TASK DESCRIPTION: Rewrite the stretch of lines from the one containing "Taxi de Dimont vers aéroport Roissy" through the one containing "Wambrechies (139, 634)", putting "Cab" wherever "Taxi" appears and changing nothing else.
════════════════
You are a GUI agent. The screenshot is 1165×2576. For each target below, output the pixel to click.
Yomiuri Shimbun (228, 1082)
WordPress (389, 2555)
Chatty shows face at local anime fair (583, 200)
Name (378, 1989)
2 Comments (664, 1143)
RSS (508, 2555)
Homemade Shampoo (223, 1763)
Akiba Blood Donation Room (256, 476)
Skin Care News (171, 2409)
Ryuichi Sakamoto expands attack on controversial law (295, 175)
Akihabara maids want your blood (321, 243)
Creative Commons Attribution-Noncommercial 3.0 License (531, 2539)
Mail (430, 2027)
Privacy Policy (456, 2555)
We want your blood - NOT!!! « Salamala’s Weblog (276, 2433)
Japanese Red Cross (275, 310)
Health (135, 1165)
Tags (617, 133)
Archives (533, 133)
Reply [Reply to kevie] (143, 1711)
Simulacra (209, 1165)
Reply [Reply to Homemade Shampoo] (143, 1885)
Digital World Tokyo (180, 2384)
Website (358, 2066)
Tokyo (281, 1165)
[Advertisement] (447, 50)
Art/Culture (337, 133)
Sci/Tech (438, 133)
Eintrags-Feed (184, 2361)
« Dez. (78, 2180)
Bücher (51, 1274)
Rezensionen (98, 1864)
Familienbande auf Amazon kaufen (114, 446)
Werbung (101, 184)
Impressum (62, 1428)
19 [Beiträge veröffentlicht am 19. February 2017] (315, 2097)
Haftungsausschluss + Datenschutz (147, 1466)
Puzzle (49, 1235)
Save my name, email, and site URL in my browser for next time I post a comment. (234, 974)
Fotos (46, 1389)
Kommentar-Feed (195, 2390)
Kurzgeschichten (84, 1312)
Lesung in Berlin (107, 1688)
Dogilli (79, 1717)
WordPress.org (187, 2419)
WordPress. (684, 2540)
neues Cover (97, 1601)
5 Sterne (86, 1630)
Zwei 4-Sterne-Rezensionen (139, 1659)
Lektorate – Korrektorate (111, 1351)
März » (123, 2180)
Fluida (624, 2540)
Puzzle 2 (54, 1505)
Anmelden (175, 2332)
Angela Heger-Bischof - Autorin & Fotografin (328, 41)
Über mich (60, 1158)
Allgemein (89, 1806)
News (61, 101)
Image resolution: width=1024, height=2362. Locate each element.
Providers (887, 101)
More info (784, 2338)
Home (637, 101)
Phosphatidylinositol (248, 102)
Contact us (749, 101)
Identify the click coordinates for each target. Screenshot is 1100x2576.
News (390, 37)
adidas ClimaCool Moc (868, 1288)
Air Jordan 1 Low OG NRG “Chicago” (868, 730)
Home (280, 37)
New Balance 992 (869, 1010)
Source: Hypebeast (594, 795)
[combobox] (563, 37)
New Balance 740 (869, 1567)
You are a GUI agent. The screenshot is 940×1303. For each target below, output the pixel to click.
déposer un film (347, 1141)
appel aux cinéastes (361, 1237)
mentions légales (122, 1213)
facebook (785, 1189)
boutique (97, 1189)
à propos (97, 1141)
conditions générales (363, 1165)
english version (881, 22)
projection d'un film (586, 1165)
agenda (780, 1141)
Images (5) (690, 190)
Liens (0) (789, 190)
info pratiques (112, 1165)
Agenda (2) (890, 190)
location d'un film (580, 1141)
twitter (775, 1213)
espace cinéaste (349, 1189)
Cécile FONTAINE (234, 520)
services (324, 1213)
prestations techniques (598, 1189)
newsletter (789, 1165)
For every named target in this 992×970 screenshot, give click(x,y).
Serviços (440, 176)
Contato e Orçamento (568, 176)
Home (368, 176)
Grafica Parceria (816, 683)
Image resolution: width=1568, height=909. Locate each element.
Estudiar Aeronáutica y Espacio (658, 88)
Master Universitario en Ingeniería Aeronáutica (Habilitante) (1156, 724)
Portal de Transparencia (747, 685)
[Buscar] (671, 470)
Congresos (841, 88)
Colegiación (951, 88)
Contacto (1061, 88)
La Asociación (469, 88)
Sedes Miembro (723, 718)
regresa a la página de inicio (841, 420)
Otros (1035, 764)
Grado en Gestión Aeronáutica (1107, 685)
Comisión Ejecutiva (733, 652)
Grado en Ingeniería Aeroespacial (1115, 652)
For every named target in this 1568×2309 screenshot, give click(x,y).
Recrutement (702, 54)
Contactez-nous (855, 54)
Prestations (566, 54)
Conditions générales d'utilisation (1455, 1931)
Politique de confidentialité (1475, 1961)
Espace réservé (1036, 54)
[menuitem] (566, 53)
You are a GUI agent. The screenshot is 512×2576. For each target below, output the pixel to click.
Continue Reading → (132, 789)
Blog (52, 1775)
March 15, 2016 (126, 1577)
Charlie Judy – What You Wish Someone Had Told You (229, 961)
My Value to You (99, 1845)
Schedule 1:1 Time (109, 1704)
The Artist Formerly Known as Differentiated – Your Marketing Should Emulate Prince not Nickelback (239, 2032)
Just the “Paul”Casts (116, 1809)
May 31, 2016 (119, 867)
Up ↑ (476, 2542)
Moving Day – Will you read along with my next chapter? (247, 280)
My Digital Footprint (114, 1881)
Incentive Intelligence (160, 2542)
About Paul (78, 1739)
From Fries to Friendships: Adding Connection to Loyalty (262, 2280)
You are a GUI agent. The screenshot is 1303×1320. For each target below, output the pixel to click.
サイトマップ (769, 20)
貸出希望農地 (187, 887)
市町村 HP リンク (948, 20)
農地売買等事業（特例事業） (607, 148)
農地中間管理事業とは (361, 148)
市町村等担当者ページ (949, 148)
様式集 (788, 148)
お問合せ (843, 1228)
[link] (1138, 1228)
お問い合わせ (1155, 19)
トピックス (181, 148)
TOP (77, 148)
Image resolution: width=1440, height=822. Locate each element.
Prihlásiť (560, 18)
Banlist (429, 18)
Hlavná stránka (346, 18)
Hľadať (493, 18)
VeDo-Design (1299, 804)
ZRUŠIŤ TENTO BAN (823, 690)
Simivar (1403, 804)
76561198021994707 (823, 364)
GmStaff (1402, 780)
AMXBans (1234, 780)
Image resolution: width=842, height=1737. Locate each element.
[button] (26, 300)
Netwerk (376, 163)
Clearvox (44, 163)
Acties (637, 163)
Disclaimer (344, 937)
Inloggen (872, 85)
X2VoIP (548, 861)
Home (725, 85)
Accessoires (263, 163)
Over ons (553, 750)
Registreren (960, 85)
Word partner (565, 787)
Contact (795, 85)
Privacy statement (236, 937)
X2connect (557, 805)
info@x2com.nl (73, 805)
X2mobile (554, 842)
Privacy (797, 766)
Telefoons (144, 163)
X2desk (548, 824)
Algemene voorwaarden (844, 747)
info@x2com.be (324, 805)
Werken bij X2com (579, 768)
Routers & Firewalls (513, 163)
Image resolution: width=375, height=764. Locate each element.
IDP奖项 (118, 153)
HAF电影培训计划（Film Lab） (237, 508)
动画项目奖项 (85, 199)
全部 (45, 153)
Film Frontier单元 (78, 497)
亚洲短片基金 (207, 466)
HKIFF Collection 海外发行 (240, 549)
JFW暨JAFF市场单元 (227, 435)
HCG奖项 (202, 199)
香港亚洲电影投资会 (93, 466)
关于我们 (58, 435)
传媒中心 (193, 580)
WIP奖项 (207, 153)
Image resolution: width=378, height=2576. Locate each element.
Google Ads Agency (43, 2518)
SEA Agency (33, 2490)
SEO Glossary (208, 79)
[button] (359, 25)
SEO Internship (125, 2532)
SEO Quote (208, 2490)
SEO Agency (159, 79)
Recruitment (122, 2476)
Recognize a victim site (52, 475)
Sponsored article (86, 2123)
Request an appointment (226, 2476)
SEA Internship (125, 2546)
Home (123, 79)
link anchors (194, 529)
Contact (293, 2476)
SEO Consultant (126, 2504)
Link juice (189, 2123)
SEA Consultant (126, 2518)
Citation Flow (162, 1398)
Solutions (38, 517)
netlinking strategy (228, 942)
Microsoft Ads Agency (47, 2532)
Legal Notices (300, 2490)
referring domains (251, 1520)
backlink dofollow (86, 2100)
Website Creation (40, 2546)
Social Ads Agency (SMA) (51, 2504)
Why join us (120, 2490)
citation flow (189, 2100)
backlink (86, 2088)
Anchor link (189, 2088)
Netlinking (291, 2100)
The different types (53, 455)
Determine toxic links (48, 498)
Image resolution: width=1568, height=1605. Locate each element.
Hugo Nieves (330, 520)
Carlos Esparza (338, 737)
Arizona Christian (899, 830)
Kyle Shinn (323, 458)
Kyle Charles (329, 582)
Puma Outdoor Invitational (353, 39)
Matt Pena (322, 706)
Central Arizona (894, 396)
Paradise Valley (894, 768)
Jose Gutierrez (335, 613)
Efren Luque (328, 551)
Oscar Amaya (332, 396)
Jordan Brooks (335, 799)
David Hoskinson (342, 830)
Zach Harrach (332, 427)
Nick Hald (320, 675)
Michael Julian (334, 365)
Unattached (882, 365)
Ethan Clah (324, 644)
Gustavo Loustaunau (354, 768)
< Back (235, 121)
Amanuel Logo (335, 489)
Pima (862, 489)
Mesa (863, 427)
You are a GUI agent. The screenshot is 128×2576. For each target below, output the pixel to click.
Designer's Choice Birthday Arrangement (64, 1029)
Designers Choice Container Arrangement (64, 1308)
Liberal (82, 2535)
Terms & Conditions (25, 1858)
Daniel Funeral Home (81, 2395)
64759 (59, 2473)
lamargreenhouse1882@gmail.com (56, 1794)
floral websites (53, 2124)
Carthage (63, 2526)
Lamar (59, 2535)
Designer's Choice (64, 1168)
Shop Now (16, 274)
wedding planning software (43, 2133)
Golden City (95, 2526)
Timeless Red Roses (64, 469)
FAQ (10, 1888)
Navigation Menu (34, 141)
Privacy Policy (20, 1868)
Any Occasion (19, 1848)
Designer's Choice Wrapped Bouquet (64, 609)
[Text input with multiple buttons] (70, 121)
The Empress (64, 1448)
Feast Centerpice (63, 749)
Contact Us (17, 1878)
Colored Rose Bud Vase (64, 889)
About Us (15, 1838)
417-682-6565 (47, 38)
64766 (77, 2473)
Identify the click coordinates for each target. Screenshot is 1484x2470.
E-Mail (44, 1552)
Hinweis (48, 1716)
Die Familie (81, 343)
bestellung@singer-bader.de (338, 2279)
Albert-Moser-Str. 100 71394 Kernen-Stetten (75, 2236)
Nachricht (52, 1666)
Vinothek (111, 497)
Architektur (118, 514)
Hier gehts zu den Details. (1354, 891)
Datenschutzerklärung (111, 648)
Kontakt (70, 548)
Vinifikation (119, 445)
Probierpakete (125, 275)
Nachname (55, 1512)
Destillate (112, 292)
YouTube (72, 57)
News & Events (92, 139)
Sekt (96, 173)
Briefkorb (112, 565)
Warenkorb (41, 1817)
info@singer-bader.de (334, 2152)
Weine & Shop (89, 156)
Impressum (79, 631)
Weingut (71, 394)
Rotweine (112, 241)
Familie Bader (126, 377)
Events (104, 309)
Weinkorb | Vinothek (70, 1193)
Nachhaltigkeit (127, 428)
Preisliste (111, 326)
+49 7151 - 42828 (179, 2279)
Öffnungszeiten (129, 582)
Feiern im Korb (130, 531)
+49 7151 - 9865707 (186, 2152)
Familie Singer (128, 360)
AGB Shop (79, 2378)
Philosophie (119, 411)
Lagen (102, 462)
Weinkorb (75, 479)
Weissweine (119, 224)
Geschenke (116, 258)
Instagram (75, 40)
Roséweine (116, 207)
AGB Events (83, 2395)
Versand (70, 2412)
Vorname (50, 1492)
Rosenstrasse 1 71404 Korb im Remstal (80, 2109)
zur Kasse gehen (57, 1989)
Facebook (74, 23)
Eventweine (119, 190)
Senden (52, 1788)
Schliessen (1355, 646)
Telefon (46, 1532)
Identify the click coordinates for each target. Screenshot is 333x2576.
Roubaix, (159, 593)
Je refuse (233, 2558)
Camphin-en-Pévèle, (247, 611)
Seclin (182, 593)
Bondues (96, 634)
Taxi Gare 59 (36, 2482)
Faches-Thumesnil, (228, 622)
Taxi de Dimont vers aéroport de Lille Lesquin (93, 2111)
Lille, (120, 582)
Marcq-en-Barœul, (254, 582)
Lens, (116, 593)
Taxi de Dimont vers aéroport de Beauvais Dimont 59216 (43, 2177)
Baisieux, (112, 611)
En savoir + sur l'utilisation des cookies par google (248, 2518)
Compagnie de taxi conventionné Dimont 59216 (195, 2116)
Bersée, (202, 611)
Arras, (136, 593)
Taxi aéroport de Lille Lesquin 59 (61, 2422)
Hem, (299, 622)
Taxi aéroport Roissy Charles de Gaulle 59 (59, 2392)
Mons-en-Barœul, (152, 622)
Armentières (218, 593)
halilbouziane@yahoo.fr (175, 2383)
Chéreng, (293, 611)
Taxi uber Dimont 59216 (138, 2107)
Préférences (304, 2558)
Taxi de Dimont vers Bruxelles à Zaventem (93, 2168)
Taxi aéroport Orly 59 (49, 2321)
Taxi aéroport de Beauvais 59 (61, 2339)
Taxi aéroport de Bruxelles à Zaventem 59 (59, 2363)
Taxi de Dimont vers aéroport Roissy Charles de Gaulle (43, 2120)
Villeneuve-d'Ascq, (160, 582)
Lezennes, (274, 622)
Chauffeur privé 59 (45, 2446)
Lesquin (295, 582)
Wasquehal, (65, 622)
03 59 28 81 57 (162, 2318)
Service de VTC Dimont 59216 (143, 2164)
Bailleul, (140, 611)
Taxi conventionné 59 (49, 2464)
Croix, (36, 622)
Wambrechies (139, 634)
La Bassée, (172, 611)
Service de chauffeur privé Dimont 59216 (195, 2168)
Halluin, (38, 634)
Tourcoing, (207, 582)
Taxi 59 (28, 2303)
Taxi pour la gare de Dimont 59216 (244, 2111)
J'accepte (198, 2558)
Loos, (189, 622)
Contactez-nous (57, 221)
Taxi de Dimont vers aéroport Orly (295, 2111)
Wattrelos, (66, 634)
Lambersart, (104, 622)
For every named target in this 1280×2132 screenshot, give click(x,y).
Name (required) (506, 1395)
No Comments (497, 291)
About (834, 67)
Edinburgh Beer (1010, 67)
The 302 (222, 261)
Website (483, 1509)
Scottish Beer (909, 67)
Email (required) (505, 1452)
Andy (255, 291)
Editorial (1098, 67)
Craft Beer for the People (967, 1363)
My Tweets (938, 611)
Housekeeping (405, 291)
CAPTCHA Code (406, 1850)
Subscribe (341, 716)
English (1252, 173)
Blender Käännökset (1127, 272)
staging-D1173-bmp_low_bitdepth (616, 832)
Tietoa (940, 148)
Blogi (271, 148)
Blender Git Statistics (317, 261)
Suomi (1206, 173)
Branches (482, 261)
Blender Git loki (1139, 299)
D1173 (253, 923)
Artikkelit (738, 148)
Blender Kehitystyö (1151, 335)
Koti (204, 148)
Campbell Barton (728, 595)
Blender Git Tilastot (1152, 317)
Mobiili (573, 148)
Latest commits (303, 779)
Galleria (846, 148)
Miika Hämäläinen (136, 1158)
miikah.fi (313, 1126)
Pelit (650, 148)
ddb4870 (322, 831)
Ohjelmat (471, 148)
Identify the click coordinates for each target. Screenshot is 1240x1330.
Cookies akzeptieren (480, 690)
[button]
════════════════
OUTPUT FOR THIS EXERCISE:
Cab de Dimont vers aéroport Roissy Charles de Gaulle (43, 2120)
Villeneuve-d'Ascq, (160, 582)
Lezennes, (274, 622)
Chauffeur privé 59 (45, 2446)
Lesquin (295, 582)
Wasquehal, (65, 622)
03 59 28 81 57 (162, 2318)
Service de VTC Dimont 59216 (143, 2164)
Bailleul, (140, 611)
Cab conventionné 59 (49, 2464)
Croix, (36, 622)
Wambrechies (139, 634)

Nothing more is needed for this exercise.